I don't know for sure at all, but I don't think it's impossible that speculative...

jhgb · on June 28, 2021

I don't see how this has anything to do with speculation? In most cases where you care about this you don't have to speculate if all the loop iterations are needed. For example in matrix multiplication all of those iterations will be needed.

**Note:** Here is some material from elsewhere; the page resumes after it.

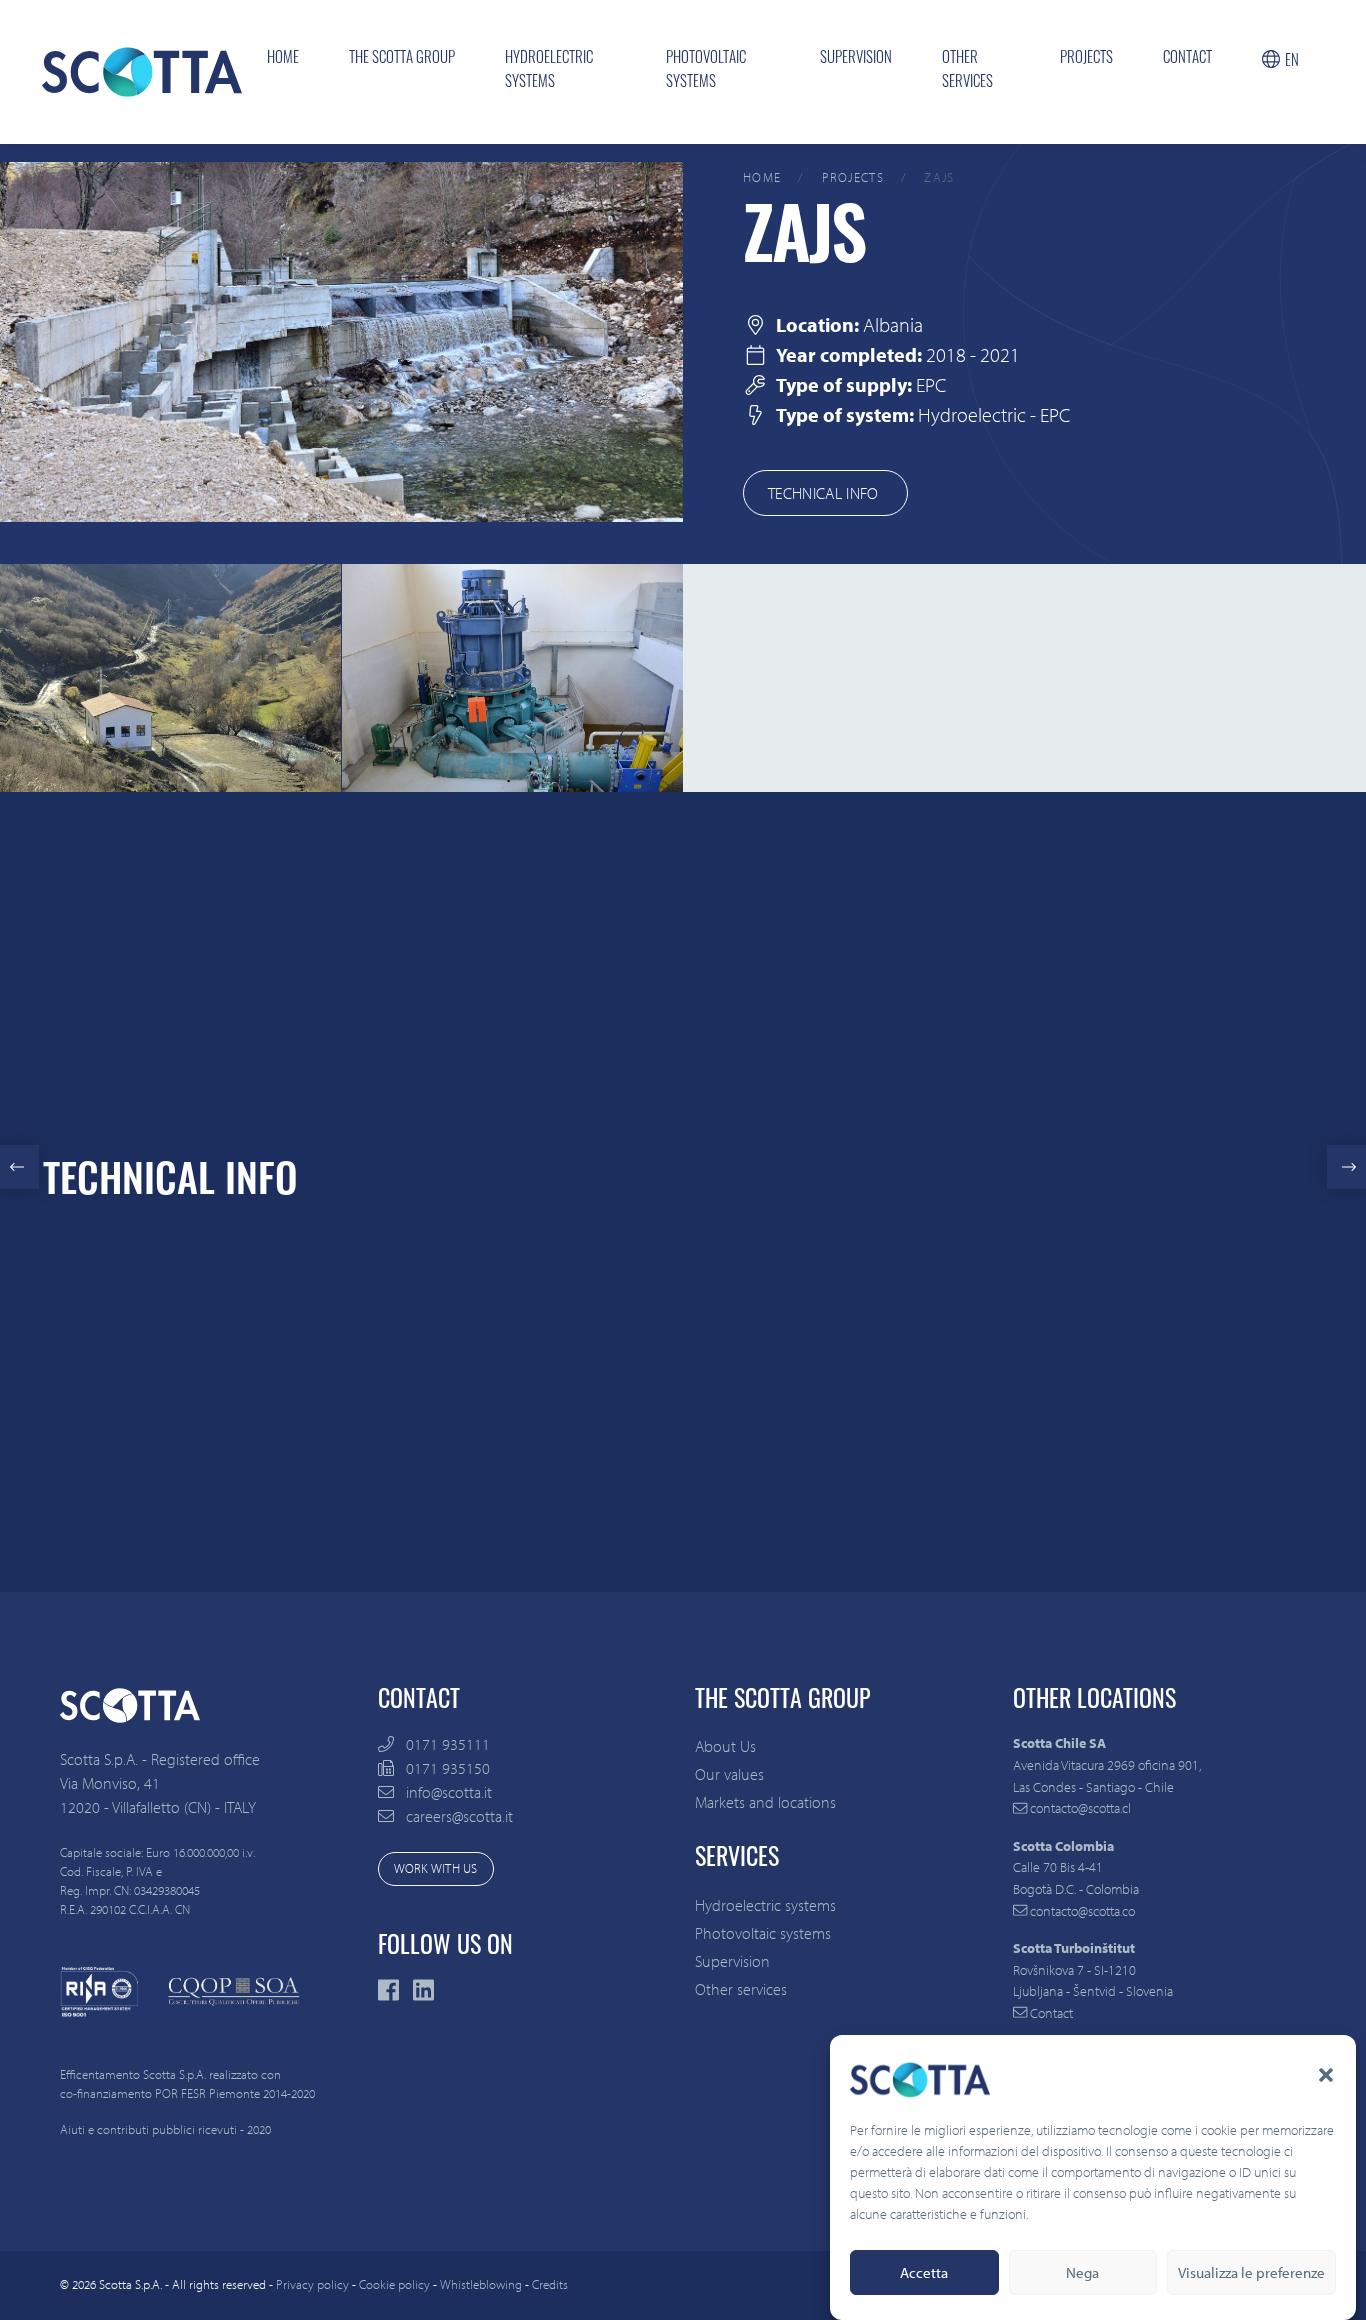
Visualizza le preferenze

tsimionescu · on June 28, 2021

What I'm thinking is that the processor has an instruction stream that looks like this:

  loop: 
    instr_1
    instr_2
    ...
    instr_n 
    jcond loop

Now, assuming the loop is not unrolled, it would need to speculate that `jcond loop` will jump to be able to execute 2 copies of instr_1 in parallel - I'm saying that it may be able to do that, though I am by no means sure.

jhgb · on June 28, 2021

Oh, I see what you mean -- I was talking (and thinking) about the unrolled version so it didn't make sense how speculation could help there. But I imagine that typically the kind of long chains that you might want to do in parallel in a single basic block are perhaps something that wouldn't get executed that far after a branch, if the only purpose is to not waste time after a branch misprediction. Plus from what I understand you'd still be wasting execution units here, just not by idling them but rather by speculating the "I'm done" branch repeatedly.

EDIT: I just found that the idea that I had in my head actually exists and is called "modulo scheduling".